The throne room protocols of the Tridentine Mass, the elevations, barriers, brocade, structures and language separating clergy from laity gave way to a worshiping community in which all the baptized were called to full, conscious, active participation. A new way of worshiping marked the beginning of the end of the vertical ecclesiology that for 500 years had shaped every aspect of the church’s life and ministry around hierarchical and clerical preeminence…

This is something we need to listen to and protect against which is exclusive vertical liturgical worship. It is IMO the reason we had many saying rosaries, or having novena while at mass pre-1960’s. The faithful were not engage in the mass. This vertical emphasis was needed, because the protestant reformers rejected the sacradotal priesthood. The times demanded explicit actions and gestures to support the belief in the sacramental priesthood. The same can be said of the Sacrificial aspect of the mass to the de-emphasis of the meal aspect.

However the post Vat. II reformers have gone to extremes in allowing almost anything to the point of sacrigilous novalties in their desire to meet their defination of “Active participation”.

From Catholic liturgical library: Sacred Congregation of Rites issued the instruction, De musica sacra

Mother Church earnestly desires that all the faithful should be led to that full, conscious and active participation in the ceremonies which is demanded by the very nature of the liturgy.
Such participation by the Christian people as a “chosen race, a royal priesthood, a holy nation, a redeemed people” (I Pet. 2:9; 2:4-5) is their right and duty by reason of their baptism.
In the restoration and promotion of the sacred liturgy this full and active participation by all the people is the aim to be considered before all else; for it is the primary and indispensable source from which the faithful are to derive the true spirit of Christ . . .Participation

There is a difference between Royal Priesthood/Universal Priesthood. We faught those battles with Gnostics, Montanists, Catharist, Protestant Reformers. Isn’t it clear by now that there is a difference between the two? What Archbishop Piero Marini has allowed to occur IMO on his watch is in practice the Exclusion of the vertical to support the active participation of the laity. And that is what is the out cry and need from the laity that the Archbishop have ignored or failed to recognize. It’s not retrenchment as he claims below it’s about balance.
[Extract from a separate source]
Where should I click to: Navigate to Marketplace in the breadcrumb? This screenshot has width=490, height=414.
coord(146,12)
“Church music and secular music are now each influenced by the other. This is particularly clear in the case of the so-called “parody Masses”, in which the text of the Mass was set to a theme or melody that came from secular music, with the result that anyone hearing it might think he was listening to the latest “hit”. It is clear that these opportunities for artistic creativity and the adoption of secular tunes brought dan­ger with them. Music was no longer developing out of prayer, but, with the new demand for artistic autonomy, was now heading away from the liturgy; it was becoming an end in itself, opening the door to new, very different. ways of feeling and of experiencing the world. Music was alienating the liturgy from its true nature.” [The Spirit of the Liturgy pp.146-7, author Cardinal Ratzinger]
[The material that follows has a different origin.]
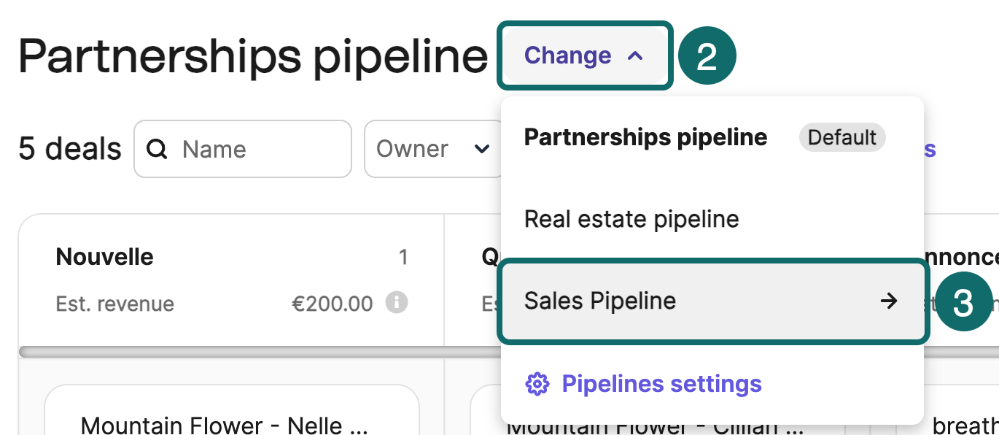The image size is (999, 435).
Task: Choose Partnerships pipeline in the pipeline list
Action: pyautogui.click(x=645, y=136)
opponents of Vatican II knew from the outset that the one way to preserve Trent was to halt liturgical reform. To look back over the 42 years since the close of the council is to see that progress in the reform has been real but slow, and to admit that any awakening of Catholic laity to their full baptismal identity is still in the future. At the same time, those devoted at many levels to a pre-Vatican II model of the church have worked hard to bring down many aspects of liturgical reform. Frustrating the process of vernacular translations, crimping the rubrics for Mass to accentuate the ordained and, most recently, restoring the Tridentine rite, are among the more visible signs of successful retrenchment….Marini said in an interview. “The faithful don’t receive permission from priests to participate in the Mass. They are members of a priestly people, which means they have the right to participate in offering the sacrifice of the Mass. This was a great discovery, a great emphasis, of the council. We have to keep this in mind, because otherwise we run the risk of confusion about the nature of the liturgy, and for that matter, the church itself.”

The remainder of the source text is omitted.